# Zitierte Passage:
Koch: Musikalisches Lexikon

Kammermusik,

<820> ist in dem eigentlichen Sinne des Wortes eine solche Musik, die nur an Höfen gebräuchlich ist, und bey welcher man, weil sie bloß zur Privatunterhaltung des Regenten veranstaltet wird, niemanden ohne besondere Erlaubniß den Zutritt als Zuhörer verstattet. An verschiedenen Höfen pflegt man <821> aber auch mit diesem Ausdrucke noch die so genannten Hof-Concerte zu bezeichnen, die zwar eigentlich nur für den Hof, und was sich an denselben anschließt, bestimmt sind, woran aer auch andere Personen, jedoch in dem Concert-Saale von dem Hofe isolirt, als Zuhörer Antheil nehmen können.

# Datenauszug:

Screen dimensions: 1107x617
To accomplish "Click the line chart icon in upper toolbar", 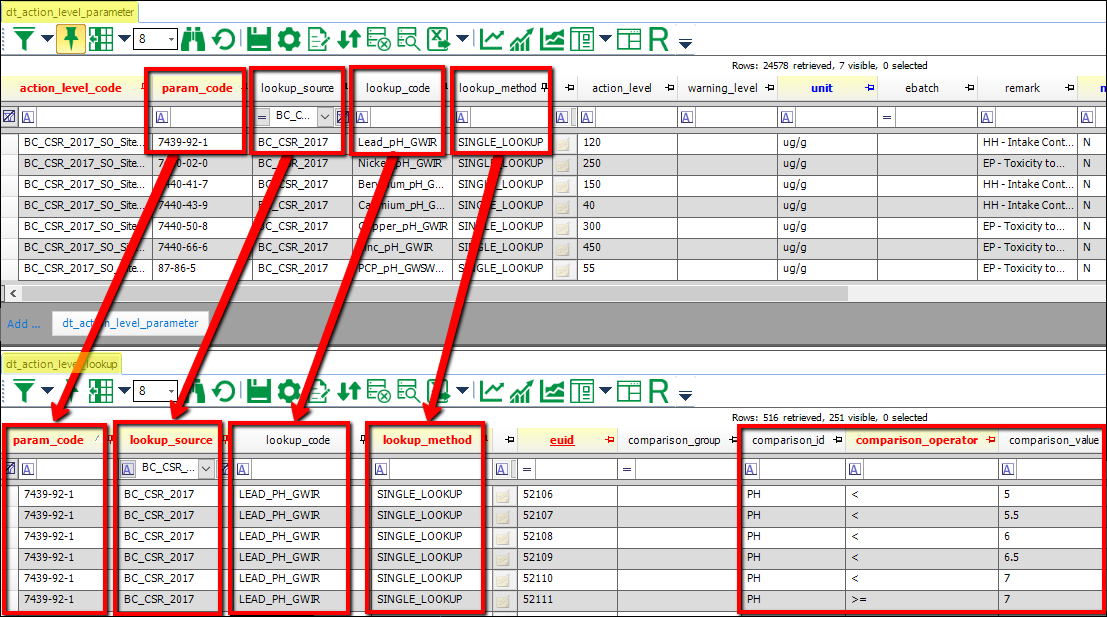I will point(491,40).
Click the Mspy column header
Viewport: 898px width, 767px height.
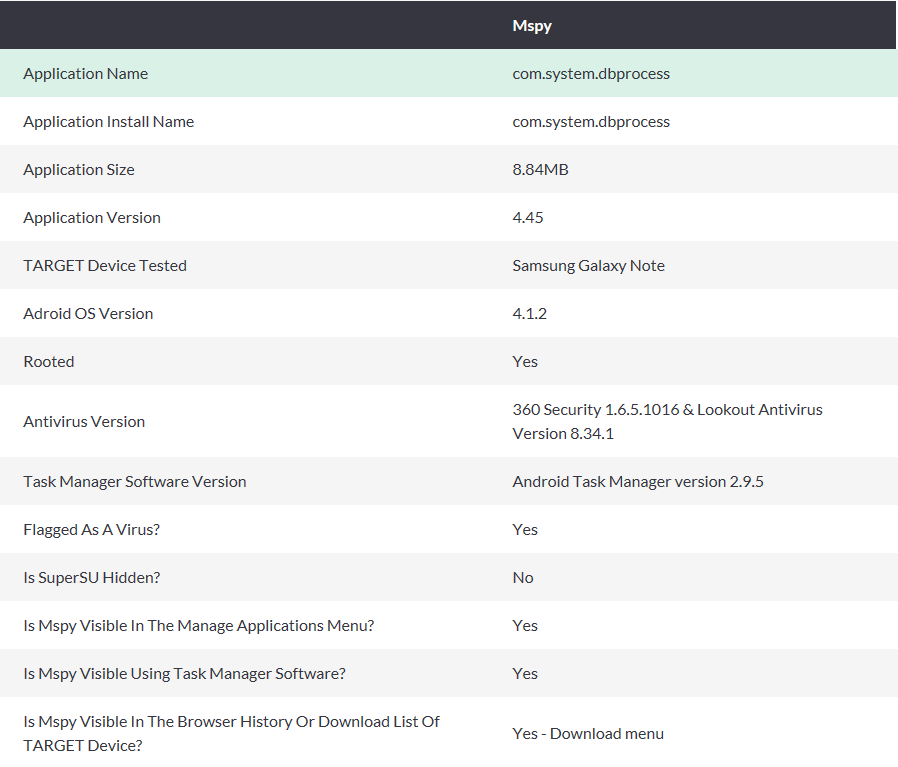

# Ziel der Übung:
Schreiben Sie bitte aus dem Lexikonartikel zur Kammermusik den Abschnitt wortgetreu ab, der mit „<820> ist in“ beginnt und mit „Antheil nehmen können.“ endet. Das Material stammt aus einer anderen Quelle.

# Lösung der Übung:
<820> ist in dem eigentlichen Sinne des Wortes eine solche Musik, die nur an Höfen gebräuchlich ist, und bey welcher man, weil sie bloß zur Privatunterhaltung des Regenten veranstaltet wird, niemanden ohne besondere Erlaubniß den Zutritt als Zuhörer verstattet. An verschiedenen Höfen pflegt man <821> aber auch mit diesem Ausdrucke noch die so genannten Hof-Concerte zu bezeichnen, die zwar eigentlich nur für den Hof, und was sich an denselben anschließt, bestimmt sind, woran aer auch andere Personen, jedoch in dem Concert-Saale von dem Hofe isolirt, als Zuhörer Antheil nehmen können.